Chuckhole vs. pothole: A Hoosier debate that runs deep

INDIANAPOLIS -- Whether you call them potholes, chuckholes or as the late Indianapolis Mayor Bill Hudnut put it in 1980, "blankety blank chuckholes," they've been haunting Hoosier drivers for decades.  

While the word chuckhole is commonly used in the Hoosier state, the word pothole is more widely used throughout the country. The term pothole began to creep into the Hoosier lexicon in the mid '90s. A brief search of the WRTV archive shows the words pothole and chuckhole were frequently used interchangeably during that time.

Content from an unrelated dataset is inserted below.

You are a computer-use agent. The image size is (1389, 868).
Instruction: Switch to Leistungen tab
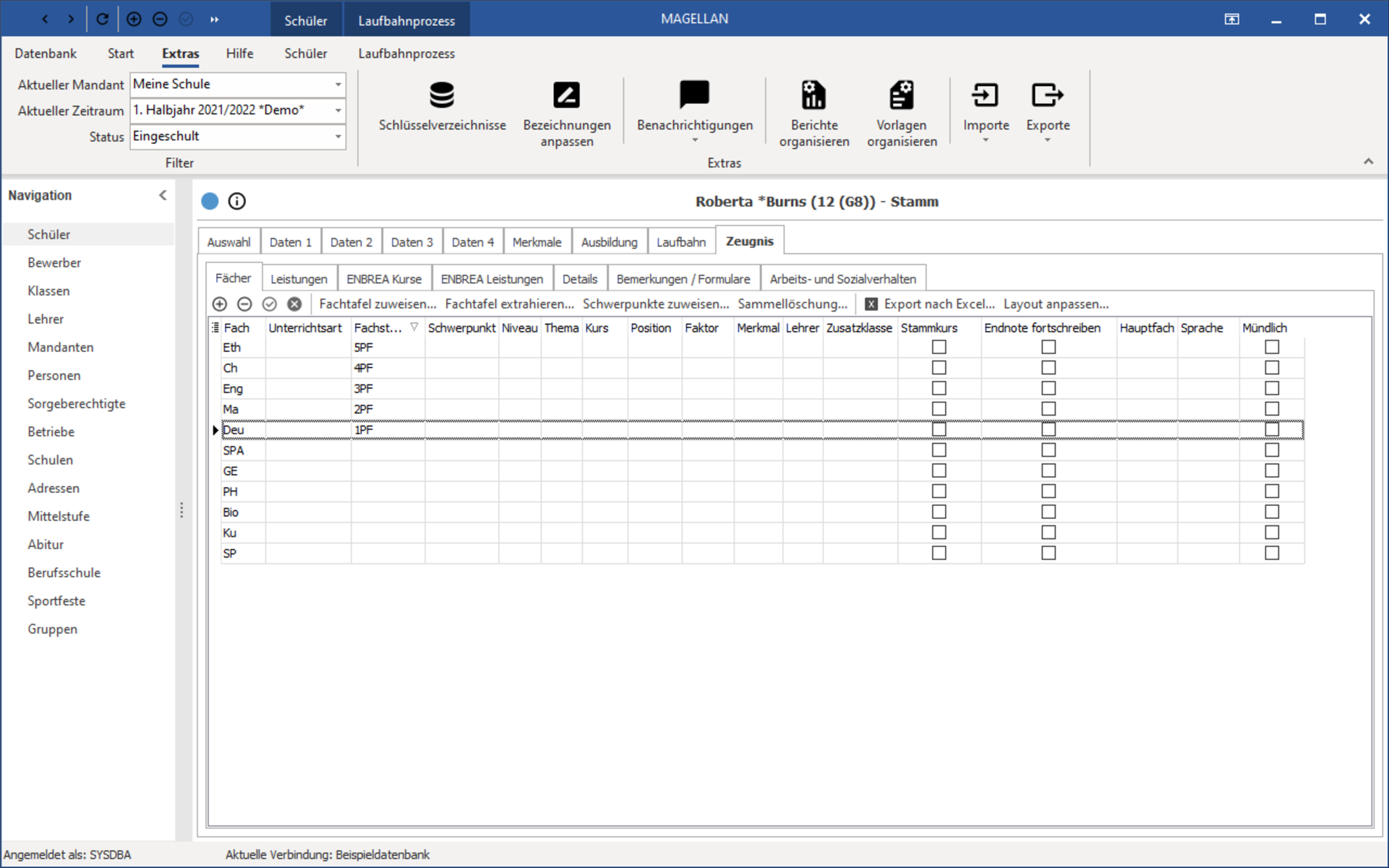(x=300, y=279)
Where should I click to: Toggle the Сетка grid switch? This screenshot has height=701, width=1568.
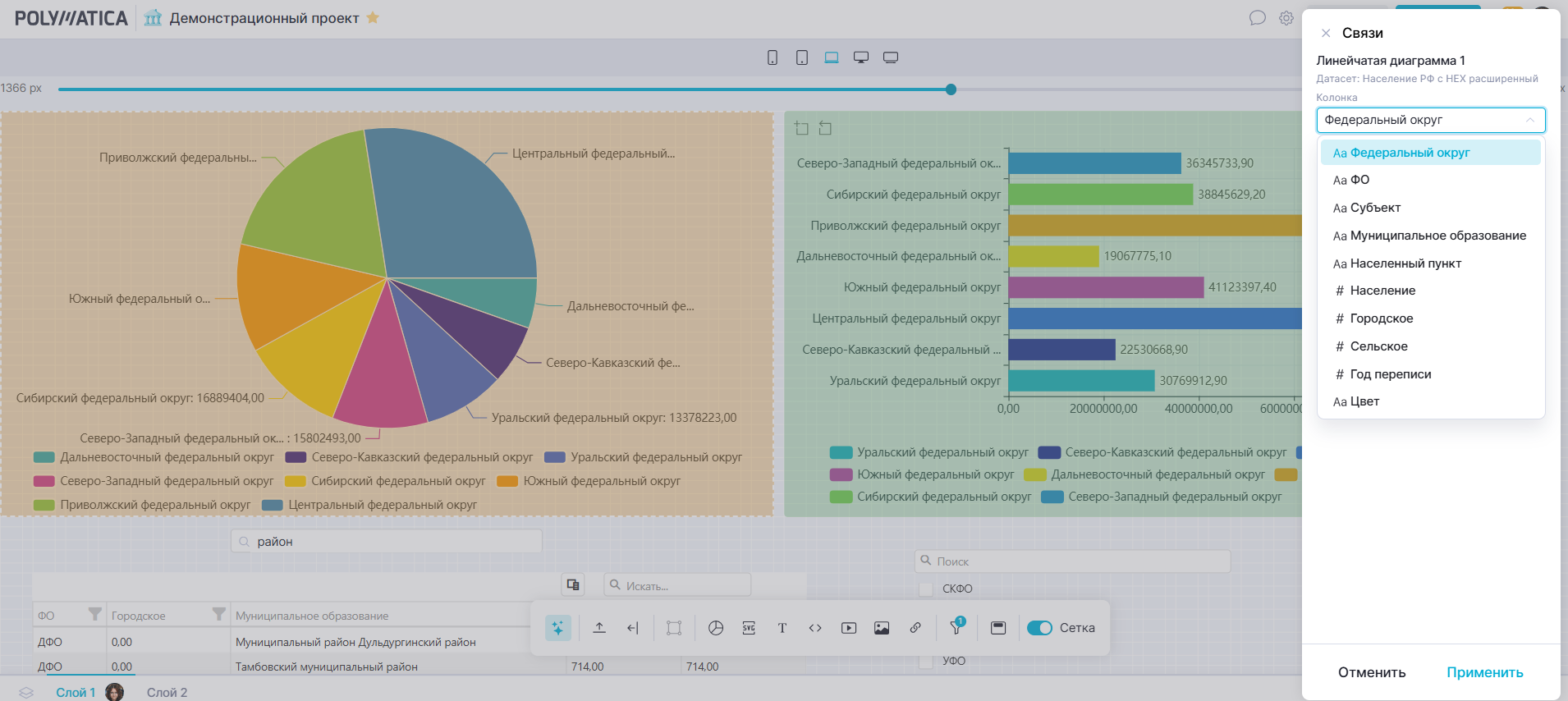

But in 1996, tensions reached a breaking point.

Former GOP state chairman Gordon Durnil faxed WRTV in that year to voice his frustration with the use of the word pothole.

He told WRTV, "All of a sudden this year everyone in the media, including the newspaper seemed to be using the word pothole instead of chuckhole, so I wonder why that is. Are we going to start saying Car-mel instead of Carmel or Ver-sigh instead of Versailles? What's wrong with Hoosier words and pronunciations?"

While the name has evolved, the methods of attacking these costly craters hasn't. Hot patch is the preferred, longest lasting repair method. It involves an oil-based mix that can't be used when it's wet outside. Cold patch is more readily available, but it doesn't last as long.

In cases of deep potholes, the Indianapolis Department of Public Works even uses sandbags to lessen the blow to your vehicle.

While the name may change, the existence of potholes likely won’t. So if you want to embrace the Hoosier vernacular, chuckhole is the way to go. If you want people outside of the Midwest to know what you're talking about, pothole is probably your best bet.